Aging Clin Exp Res. 2022 Sep 3. doi: 10.1007/s40520-022-02225-6. Online ahead of print.


BACKGROUND: Osteoarthritis (OA) is a leading cause of disability in older adults. Most research has focused on minimizing pain and maximizing physical function so as to maintain patient mobility preceding joint arthroplasty. However, few studies have formally studied the relationship between OA and sleep trouble, although it is clinically recognized that OA may affect sleep.

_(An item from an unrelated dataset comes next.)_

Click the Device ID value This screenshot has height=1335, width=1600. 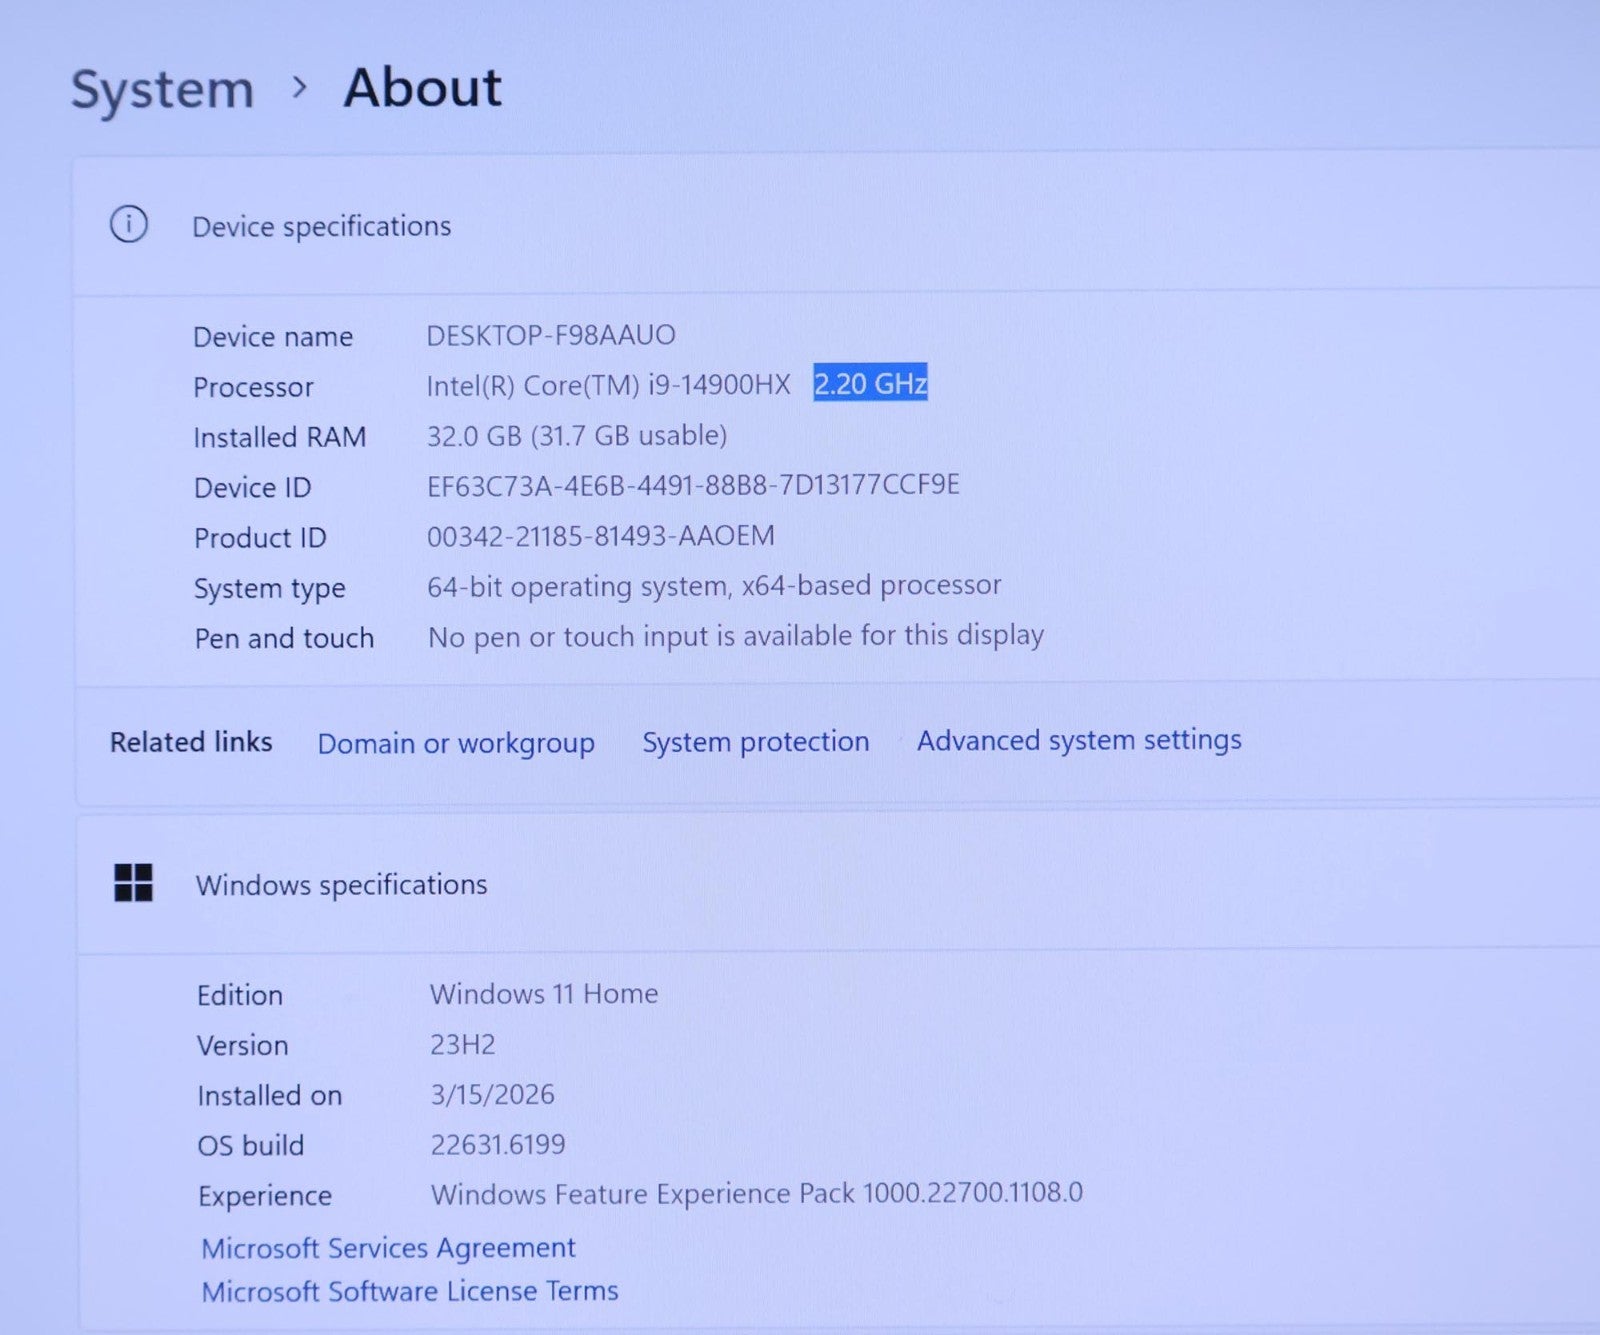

METHODS: The study was based on the National Health and Nutrition Examination Survey (NHANES) database from 2011-2018. Participants were defined as adults aged 60 years or older with diagnoses of OA and self-reported sleep trouble. Multivariable regression analyses were applied to assess the association between OA and sleep trouble, adjusting for age, sex, body mass index, race/ethnicity, education level, marital status, income, depression level, etc. RESULTS: This study included 4154 participants, consisting of the control group (n = 2966) and the OA group (n = 1188). OA individuals were 2.11 (95% CI 1.79-2.47, p < 0.001) times more likely to have sleep trouble compared with those without OA. On subgroup analyses, there was lower odds ratio value of sleep trouble in men compared with women, and in the highest income group compared with the other income groups.

CONCLUSIONS: OA was positively associated with sleep trouble in older adults, with different odds ratio values among different subgroups. Our results suggest that older adults with OA should be aggressively screened for sleep problems.